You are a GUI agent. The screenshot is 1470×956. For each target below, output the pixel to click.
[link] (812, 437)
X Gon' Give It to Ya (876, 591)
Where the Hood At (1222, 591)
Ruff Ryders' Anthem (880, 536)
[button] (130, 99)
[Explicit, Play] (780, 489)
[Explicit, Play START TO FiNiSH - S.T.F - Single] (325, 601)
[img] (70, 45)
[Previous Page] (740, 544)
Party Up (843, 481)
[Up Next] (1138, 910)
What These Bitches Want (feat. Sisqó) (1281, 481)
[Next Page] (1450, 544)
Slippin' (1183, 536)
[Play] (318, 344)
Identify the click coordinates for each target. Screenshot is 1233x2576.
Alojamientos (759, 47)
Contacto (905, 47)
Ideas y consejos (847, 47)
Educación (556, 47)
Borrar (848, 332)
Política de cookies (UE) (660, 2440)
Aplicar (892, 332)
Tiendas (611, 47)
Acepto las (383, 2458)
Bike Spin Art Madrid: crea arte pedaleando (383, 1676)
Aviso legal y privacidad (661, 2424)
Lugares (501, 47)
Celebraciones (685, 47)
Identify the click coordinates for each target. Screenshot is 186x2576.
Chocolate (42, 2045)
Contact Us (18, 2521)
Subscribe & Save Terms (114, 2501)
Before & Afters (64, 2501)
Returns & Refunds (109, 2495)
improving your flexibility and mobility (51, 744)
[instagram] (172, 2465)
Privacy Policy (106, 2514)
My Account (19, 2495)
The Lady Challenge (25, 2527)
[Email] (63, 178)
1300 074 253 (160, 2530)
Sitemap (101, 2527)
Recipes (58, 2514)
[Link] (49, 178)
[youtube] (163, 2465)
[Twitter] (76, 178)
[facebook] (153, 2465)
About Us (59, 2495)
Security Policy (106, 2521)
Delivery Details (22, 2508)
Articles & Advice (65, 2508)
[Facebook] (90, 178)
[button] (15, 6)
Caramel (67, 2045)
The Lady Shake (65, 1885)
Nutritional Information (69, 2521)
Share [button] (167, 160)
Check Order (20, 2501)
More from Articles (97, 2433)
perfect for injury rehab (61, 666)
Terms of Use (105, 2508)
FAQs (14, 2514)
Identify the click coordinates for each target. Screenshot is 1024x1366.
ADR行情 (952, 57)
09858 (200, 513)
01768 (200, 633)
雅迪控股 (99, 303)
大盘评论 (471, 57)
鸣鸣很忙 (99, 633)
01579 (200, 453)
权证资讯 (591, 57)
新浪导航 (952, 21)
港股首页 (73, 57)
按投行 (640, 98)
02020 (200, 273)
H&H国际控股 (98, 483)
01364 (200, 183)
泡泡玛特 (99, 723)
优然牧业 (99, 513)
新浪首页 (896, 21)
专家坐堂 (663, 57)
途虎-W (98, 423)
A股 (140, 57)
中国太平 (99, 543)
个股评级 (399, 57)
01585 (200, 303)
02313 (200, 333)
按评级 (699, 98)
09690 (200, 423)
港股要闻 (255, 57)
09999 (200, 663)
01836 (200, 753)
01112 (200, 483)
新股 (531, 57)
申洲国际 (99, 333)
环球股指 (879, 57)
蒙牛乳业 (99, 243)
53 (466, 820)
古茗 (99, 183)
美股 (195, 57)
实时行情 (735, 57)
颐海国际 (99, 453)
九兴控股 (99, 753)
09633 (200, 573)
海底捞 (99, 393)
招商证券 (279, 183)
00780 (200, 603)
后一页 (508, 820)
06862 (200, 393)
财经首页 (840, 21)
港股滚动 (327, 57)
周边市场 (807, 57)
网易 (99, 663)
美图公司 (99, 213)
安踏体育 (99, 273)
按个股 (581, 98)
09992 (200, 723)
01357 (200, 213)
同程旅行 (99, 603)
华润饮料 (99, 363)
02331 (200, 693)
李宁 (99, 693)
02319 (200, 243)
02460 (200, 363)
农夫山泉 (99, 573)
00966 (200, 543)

···

● **ASSIGNMENT**: Restate word for word the entries above, starting at the line with "权证资讯 (591, 57)" and ending at the line with "同程旅行 (99, 603)", inclusive, and no others.

● **ANSWER TO THIS PROBLEM**:
权证资讯 (591, 57)
新浪导航 (952, 21)
港股首页 (73, 57)
按投行 (640, 98)
02020 (200, 273)
H&H国际控股 (98, 483)
01364 (200, 183)
泡泡玛特 (99, 723)
优然牧业 (99, 513)
新浪首页 (896, 21)
专家坐堂 (663, 57)
途虎-W (98, 423)
A股 (140, 57)
中国太平 (99, 543)
个股评级 (399, 57)
01585 (200, 303)
02313 (200, 333)
按评级 (699, 98)
09690 (200, 423)
港股要闻 (255, 57)
09999 (200, 663)
01836 (200, 753)
01112 (200, 483)
新股 (531, 57)
申洲国际 (99, 333)
环球股指 (879, 57)
蒙牛乳业 (99, 243)
53 (466, 820)
古茗 (99, 183)
美股 (195, 57)
实时行情 (735, 57)
颐海国际 (99, 453)
九兴控股 (99, 753)
09633 (200, 573)
海底捞 (99, 393)
招商证券 (279, 183)
00780 (200, 603)
后一页 (508, 820)
06862 (200, 393)
财经首页 (840, 21)
港股滚动 (327, 57)
周边市场 (807, 57)
网易 (99, 663)
美图公司 (99, 213)
安踏体育 (99, 273)
按个股 (581, 98)
09992 (200, 723)
01357 (200, 213)
同程旅行 (99, 603)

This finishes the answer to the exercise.